The contribution of Q to a resolution of width dQo at point Qo is:
p(Q) = 1/sqrt(2 pi dQo**2) exp ( (Q-Qo)**2/(2 dQo**2) )
We are approximating the convolution at Qo using a numerical approximation to the integral over the measured points, with the integral is limited to p(Q_i)/p(0)>=0.001.
Sometimes the function we are convoluting is rapidly changing. That means the correct convolution should uniformly sample across the entire width of the Gaussian. This is not possible at the end points unless you calculate the theory function beyond what is strictly needed for the data. For a given dQ and step size, you need enough steps that the following is true:
(n*step)**2 > -2 dQ**2 * ln 0.001
The choice of sampling density is particularly important near critical points where the shape of the function changes. In reflectometry, the function goes from flat below the critical edge to O(Q**4) above. In one particular model, calculating every 0.005 rather than every 0.02 changed a value above the critical edge by 15%. In a fitting program, this would lead to a somewhat larger estimate of the critical edge for this sample.

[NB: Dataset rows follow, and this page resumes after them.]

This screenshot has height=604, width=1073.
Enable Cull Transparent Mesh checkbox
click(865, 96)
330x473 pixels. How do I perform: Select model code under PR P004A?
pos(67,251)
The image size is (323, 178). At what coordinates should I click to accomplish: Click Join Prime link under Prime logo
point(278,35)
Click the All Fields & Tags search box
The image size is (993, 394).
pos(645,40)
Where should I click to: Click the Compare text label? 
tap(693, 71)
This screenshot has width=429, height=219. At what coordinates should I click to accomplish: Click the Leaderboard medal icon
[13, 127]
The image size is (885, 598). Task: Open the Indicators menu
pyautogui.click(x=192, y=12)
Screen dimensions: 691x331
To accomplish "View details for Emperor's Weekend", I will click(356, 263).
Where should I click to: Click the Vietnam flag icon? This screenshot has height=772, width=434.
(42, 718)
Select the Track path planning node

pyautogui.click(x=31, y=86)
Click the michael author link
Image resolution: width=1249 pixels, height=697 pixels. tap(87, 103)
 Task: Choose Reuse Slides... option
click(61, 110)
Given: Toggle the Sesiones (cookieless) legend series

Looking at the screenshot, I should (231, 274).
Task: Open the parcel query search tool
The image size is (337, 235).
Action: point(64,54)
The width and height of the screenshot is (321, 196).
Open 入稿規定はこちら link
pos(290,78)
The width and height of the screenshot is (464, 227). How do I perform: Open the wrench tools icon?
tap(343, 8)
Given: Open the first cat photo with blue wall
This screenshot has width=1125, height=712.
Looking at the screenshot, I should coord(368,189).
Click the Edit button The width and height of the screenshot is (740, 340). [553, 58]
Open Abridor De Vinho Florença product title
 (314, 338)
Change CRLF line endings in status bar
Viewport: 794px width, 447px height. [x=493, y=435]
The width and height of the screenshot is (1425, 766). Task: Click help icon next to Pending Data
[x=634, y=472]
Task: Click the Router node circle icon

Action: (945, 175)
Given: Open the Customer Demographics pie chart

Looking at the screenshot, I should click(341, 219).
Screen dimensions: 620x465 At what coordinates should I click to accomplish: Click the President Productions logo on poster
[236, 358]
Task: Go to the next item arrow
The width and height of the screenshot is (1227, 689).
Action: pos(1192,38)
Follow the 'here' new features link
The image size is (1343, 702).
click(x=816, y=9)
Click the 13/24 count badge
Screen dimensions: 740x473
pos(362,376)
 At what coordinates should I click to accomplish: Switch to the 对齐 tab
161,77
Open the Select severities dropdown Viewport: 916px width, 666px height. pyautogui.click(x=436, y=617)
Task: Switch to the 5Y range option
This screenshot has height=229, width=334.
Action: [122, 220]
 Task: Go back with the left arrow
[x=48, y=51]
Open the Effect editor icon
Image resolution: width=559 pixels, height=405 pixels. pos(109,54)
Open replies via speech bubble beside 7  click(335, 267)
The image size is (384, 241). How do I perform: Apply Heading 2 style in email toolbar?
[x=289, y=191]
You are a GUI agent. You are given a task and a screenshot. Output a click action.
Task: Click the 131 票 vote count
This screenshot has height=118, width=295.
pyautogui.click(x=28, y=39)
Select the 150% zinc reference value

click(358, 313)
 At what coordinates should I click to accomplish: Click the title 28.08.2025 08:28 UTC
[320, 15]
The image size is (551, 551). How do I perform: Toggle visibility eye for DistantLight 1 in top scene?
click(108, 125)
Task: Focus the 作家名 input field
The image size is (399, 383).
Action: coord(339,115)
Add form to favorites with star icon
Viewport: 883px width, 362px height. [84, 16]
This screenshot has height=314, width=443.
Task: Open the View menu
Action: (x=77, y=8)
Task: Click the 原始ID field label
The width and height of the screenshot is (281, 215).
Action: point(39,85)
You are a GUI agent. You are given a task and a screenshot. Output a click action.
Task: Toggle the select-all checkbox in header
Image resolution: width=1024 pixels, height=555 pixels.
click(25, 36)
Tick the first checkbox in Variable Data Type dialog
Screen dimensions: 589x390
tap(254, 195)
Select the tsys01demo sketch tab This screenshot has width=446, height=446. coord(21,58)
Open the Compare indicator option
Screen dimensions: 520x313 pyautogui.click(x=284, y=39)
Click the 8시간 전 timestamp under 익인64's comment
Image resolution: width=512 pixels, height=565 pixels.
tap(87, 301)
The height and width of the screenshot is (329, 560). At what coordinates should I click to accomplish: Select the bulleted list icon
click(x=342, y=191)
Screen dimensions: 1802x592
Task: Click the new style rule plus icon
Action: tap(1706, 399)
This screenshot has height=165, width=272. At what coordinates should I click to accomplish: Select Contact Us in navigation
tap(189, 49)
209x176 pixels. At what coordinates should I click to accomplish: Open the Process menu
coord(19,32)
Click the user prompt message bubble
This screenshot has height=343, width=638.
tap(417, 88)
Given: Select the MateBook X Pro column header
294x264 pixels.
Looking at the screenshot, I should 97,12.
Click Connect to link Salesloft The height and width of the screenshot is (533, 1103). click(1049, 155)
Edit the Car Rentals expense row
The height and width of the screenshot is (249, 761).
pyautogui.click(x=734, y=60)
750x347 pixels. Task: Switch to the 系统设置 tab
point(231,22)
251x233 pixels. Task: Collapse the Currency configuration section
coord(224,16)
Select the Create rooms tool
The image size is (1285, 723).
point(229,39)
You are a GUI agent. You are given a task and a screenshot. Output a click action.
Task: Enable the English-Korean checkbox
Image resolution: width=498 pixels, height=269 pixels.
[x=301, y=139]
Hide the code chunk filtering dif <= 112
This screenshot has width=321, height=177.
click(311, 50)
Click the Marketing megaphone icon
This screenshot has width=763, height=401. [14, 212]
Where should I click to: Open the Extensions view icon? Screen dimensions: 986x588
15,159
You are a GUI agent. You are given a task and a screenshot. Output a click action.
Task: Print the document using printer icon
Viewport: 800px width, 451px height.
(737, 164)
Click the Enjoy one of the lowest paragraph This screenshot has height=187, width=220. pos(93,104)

Sometimes the theory function is oscillating more rapidly than the instrument can resolve. This happens for example in reflectivity measurements involving thick layers. In these systems, the theory function should be oversampled around the measured points Q. With a single thick layer, oversampling can be limited to just one period 2 pi/d. With multiple thick layers, oscillations will show interference patterns and it will be necessary to oversample uniformly through the entire width of the resolution. If this is not accommodated, then aliasing effects make it difficult to compute the correct model.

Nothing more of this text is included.